Genetic carbohydrate digestion defects linked to irritable bowel syndrome

Research coordinated by Karolinska Institutet have identified a link between defective sucrase-isomaltase gene variants and irritable bowel syndrome.

Irritable bowel syndrome (IBS) is the most common gastrointestinal disorder. More than 10% of the population suffer from recurrent symptoms including abdominal pain, gas, diarrhoea and constipation. What causes IBS is largely unknown, and this hampers the development of effective treatment for many patients.

The researchers studied DNA variants in the gene encoding the enzyme sucrase-isomaltase (SI), due to the observation that SI mutations are often found in hereditary forms of sucrose intolerance, whose main characteristics diarrhea, abdominal pain and bloating are also common in IBS.

By screening 1,887 study participants from multiple centres in Sweden, Italy and US, they found that rare defective SI mutations were twice more common among IBS cases than healthy controls, and a common variant with reduced enzymatic activity was also associated with increased risk of IBS.

“A significant decrease in the enzymatic activity of sucrase-isomaltase would be compatible with poor carbohydrate digestion in the intestine, possibly leading to malabsorption and bowel symptoms” says Hassan Naim, University of Veterinary Medicine Hannover. 

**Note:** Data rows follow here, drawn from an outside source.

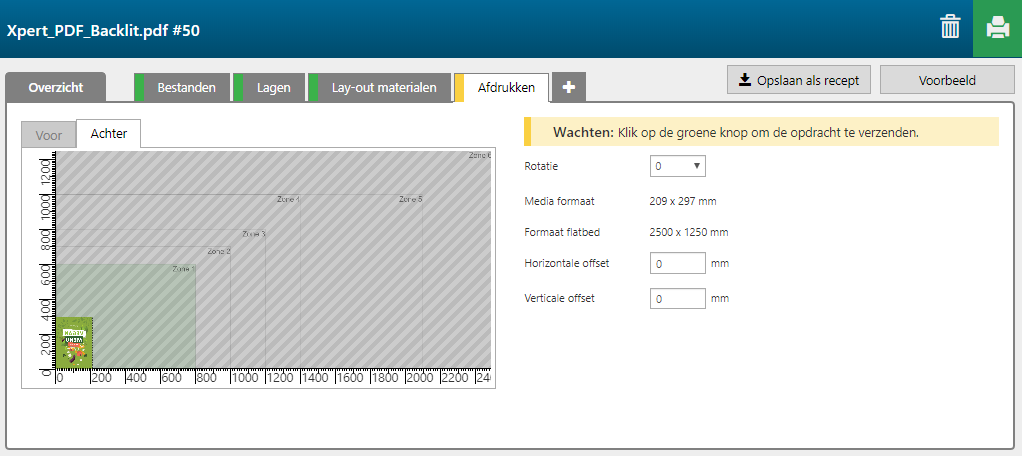Image resolution: width=1022 pixels, height=456 pixels.
Task: Click the Horizontale offset input field
Action: click(x=677, y=265)
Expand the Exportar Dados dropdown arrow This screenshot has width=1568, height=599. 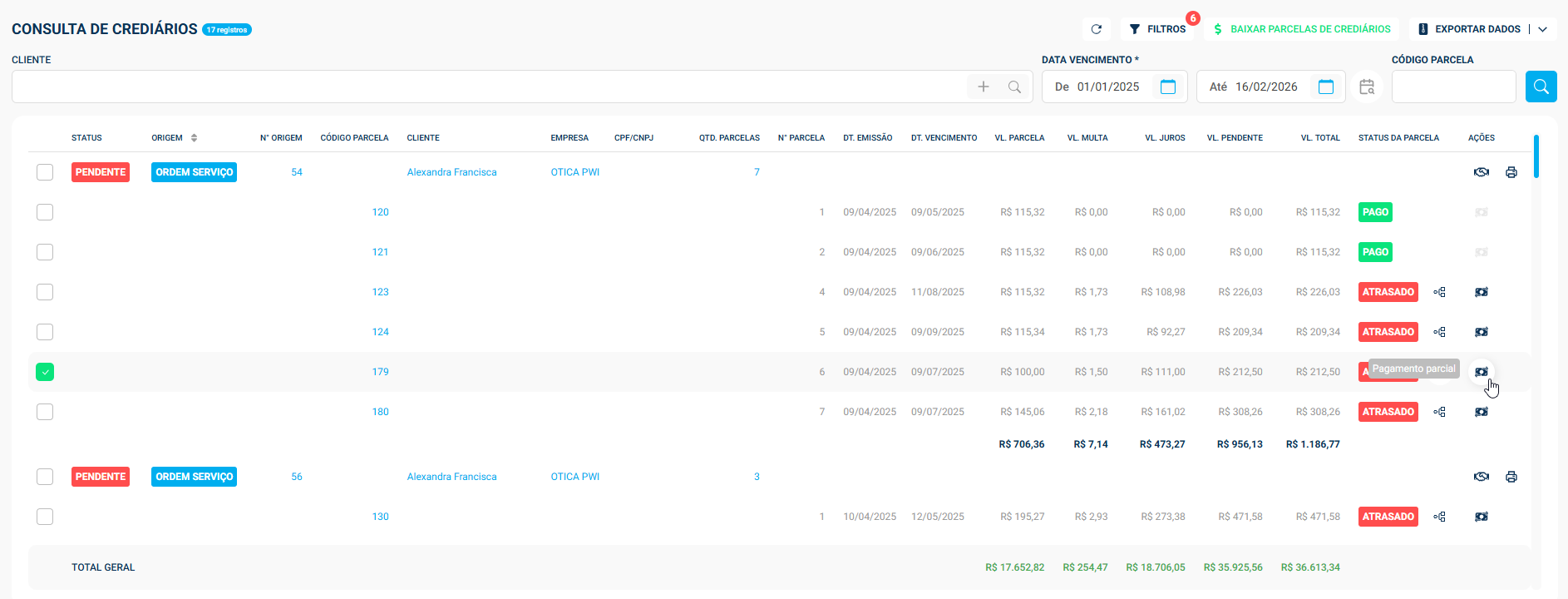click(x=1542, y=29)
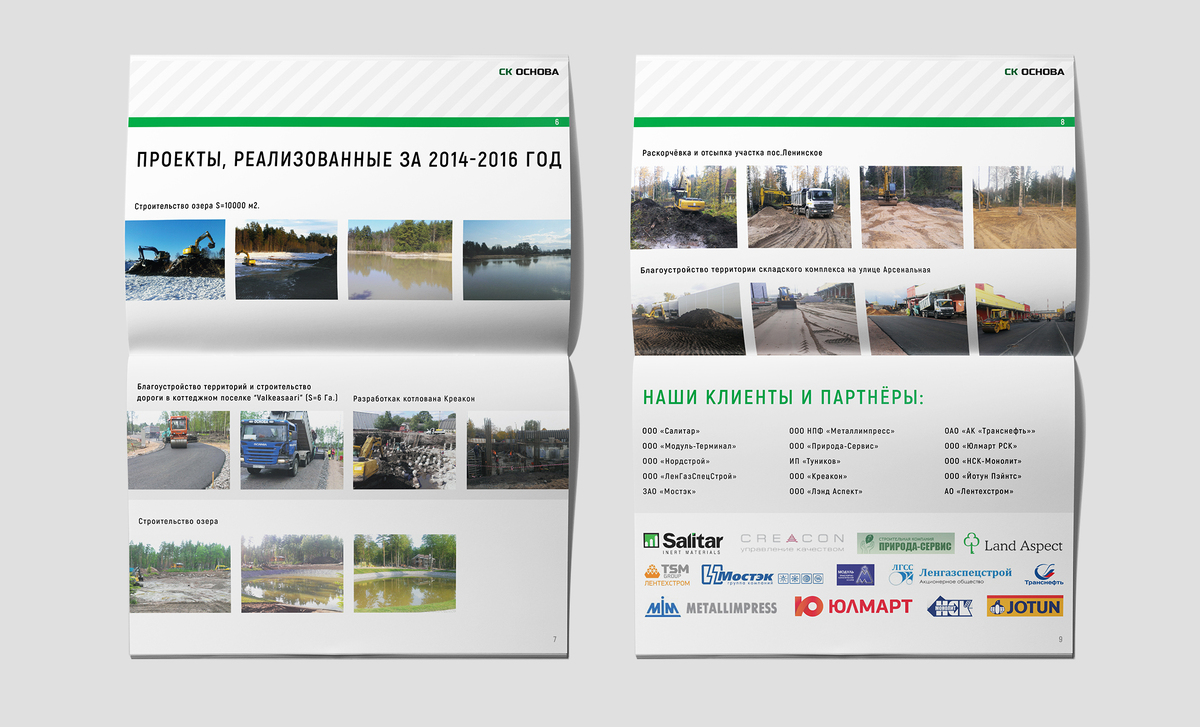Open the white truck with excavator photo
The height and width of the screenshot is (727, 1200).
click(x=798, y=207)
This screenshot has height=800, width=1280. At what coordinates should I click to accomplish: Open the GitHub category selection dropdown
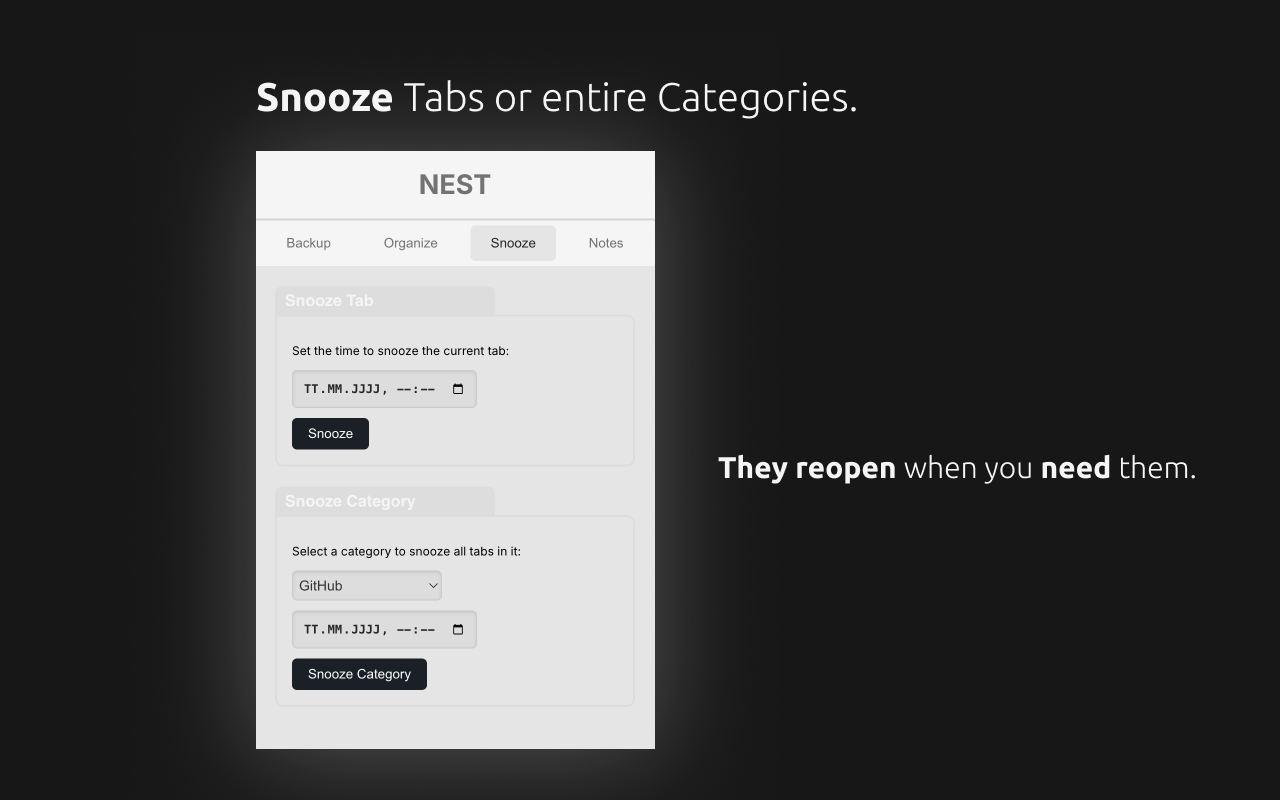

In addition to Karolinska Institutet and the University of Veterinary Medicine Hannover, researchers and clinicians from several other institutions participated in the study, including the Mayo Clinic and University of California Los Angeles in the US, Christian-Albrechts-University Kiel in Germany, BioDonostia Health Research Institute in San Sebastian Spain, the University of Bologna Italy, and others.